Shortcut Maze Challenge

You are navigating a grid of size 'N' x 'M'. Each cell (r, c) has a positive integer cost, grid[r][c], to step on it. Your journey starts at the top-left corner (0, 0) and must end at the bottom-right corner (N-1, M-1).

You can move from your current cell in two directions: down to the cell below it or right to the cell next to it. The cost of a move is the value of the destination cell.

Additionally, some cells contain hidden shortcuts. A shortcut allows you to jump instantly from its location to a different cell in the grid. The jump itself is free, but you still incur the cost of the destination cell you land on. You are given an integer 'K', which is the maximum number of shortcuts you are allowed to use throughout your entire journey.

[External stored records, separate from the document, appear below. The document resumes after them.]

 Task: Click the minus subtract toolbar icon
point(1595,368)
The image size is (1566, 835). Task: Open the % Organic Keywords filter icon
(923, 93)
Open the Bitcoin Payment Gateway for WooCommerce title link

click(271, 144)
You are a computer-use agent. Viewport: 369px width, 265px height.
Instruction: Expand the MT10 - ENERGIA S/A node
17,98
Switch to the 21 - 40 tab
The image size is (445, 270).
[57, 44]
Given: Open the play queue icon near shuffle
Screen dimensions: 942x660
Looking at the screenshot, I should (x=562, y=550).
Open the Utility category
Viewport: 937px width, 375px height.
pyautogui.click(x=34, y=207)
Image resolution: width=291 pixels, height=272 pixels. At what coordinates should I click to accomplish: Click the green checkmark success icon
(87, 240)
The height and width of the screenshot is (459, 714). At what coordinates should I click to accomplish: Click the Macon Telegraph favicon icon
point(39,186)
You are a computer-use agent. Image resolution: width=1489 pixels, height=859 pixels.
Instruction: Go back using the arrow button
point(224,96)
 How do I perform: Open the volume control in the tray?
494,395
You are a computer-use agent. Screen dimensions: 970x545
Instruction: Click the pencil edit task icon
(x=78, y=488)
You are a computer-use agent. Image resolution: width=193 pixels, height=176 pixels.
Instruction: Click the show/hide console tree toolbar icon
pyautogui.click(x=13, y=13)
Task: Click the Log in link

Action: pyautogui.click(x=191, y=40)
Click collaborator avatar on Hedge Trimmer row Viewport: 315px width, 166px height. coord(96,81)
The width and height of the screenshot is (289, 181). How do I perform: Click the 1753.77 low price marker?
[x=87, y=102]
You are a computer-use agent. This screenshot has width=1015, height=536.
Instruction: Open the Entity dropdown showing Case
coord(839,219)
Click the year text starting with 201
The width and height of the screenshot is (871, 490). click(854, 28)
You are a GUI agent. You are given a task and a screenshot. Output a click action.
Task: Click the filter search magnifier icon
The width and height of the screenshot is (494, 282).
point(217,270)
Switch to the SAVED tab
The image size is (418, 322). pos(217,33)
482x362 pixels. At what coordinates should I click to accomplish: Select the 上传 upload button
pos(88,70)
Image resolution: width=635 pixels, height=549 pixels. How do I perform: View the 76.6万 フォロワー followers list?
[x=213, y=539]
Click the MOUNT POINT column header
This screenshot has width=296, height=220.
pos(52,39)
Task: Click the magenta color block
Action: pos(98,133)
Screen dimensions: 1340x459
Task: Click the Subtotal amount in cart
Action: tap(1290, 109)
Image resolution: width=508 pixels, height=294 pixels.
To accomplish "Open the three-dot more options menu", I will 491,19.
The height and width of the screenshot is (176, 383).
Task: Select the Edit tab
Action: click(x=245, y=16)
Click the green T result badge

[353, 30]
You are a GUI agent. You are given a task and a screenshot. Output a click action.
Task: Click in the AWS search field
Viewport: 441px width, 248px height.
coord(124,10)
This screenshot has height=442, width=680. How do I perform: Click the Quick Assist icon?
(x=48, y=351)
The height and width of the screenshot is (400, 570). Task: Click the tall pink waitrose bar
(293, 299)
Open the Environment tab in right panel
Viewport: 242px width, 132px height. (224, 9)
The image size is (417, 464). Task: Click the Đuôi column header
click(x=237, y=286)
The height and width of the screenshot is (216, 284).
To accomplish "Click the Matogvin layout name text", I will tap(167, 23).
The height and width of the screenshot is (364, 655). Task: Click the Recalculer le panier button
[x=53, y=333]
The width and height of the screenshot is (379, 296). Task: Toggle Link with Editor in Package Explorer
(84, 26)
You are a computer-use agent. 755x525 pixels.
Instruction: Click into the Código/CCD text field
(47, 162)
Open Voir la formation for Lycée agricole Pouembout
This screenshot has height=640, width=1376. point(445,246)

Your task is to find the minimum total cost to travel from (0, 0) to (N-1, M-1).

Input Format:

The first line contains three space-separated integers: 'N', 'M', and 'K'.

The next 'N' lines each contain 'M' space-separated integers, representing the cost grid.

The next line contains an integer 'S', the number of available shortcuts.

The next 'S' lines each contain four space-separated integers: r1 c1 r2 c2, representing a shortcut from (r1, c1) to (r2, c2). Indices are 0-based.

Output Format:

Print a single integer representing the minimum cost to reach the destination.

If the destination is unreachable, print -1.

Note:

The cost of the starting cell (0, 0) is included in the total path cost.

You can use at most 'K' shortcuts in total.